Document section ▸

Almost two months after admission, the patient was discharged. During hospital admission, the patient did not use AAS and his testosterone concentration gradually declined from 195 nmol/l to 12 nmol/l. Gonadotropin levels were undetectable at all times. Replacement therapy with an injectable blend of testosterone esters was started on an outpatient basis when the testosterone concentrations became insufficient, with a limited issue of vials per prescription. The patient was followed-up alternately by an endocrinologist and addiction specialist at short intervals to survey hormone therapy, address the AAS addiction and muscle dysmorphia, and prevent relapse of AAS use. With magnetic resonance imaging, the liver adenoma was not visible anymore. One year after the hospital admission, the patient is in good health and has not used AAS or other illicit drugs again.


DISCUSSION

The occurrence of hepatic adenomas is very rare among men not using AAS, with an estimated incidence of less than 1 per million.5 Spontaneous haemorrhage is a known complication of hepatic adenoma. The association between androgens and hepatic adenomas was noticed previously in patients treated for hereditary angio-oedema6 and Fanconi anaemia7 and has been reported in users of AAS as well.8 The exact incidence of hepatic adenomas among users of AAS is unknown, but the majority is probably unnoticed. AAS presumably induce hepatic adenomas through the action of oestrogens derived from aromatization of AAS.9 There appears to be a dose-dependent relationship between sex hormones and liver tumour occurrence, which may explain the size and spontaneous haemorrhage of the adenoma in our patient.

Data section ▸
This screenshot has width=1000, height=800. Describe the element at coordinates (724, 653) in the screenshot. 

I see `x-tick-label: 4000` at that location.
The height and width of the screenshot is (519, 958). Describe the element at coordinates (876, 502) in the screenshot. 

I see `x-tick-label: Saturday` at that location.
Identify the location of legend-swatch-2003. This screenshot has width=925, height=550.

Assigned task A ▸ According to the text on a patient's liver adenoma and anabolic steroid use, what is the estimated incidence of hepatic adenomas among men not using AAS?
Assigned task B ▸ Continue the text on a patient's liver adenoma and anabolic steroid use from its last sentence.

Result A ▸ Less than 1 per million.

Result B ▸
The presented case illustrates the possible dramatic course of AAS addiction. Although the patient started with separate AAS cycles, he eventually used AAS continuously. The applied dosages in the months before the liver haemorrhage were astronomical with 15,000 mg of testosterone equivalents per week, which by far is the most reported by an AAS user based on our experience in the AAS clinic – an outpatient clinic for past users of AAS in the Netherlands. In an earlier survey, the average dose of AAS equivalents used during a cycle was approximately 1000 mg per week, which is already a tenfold physiological amount.10
As many as 30% of AAS users at some point develop a certain degree of AAS addiction. Addiction to other recreational drugs and muscle dysmorphia were risk factors in our patient that predisposed him to AAS addiction.11 Treating a patient for AAS addiction should be a joint effort between an endocrinologist and addiction specialist. In this patient, due to prolonged suppression of the pituitary-gonadal axis, recovery of normal endogenous testosterone was unlikely in the short term and there was a high likelihood of a permanent post-AAS-hypogonadism.2 Symptoms of testosterone deficiency would increase the urge to use AAS again. Therefore, we started testosterone replacement therapy as soon as hypogonadism occurred, which took several months due to the long half-life of certain testosterone esters, such as decanoate. Health parameters such as liver enzymes, haematocrit, and cholesterol were monitored. An addiction specialist with an interest in AAS addiction applied cognitive behavioural therapy. Although this treatment was successful in our patient in the first year, the risk of relapse remains high.


DISCLOSURES

All authors declare no conflicts of interest. No funding or financial support was received.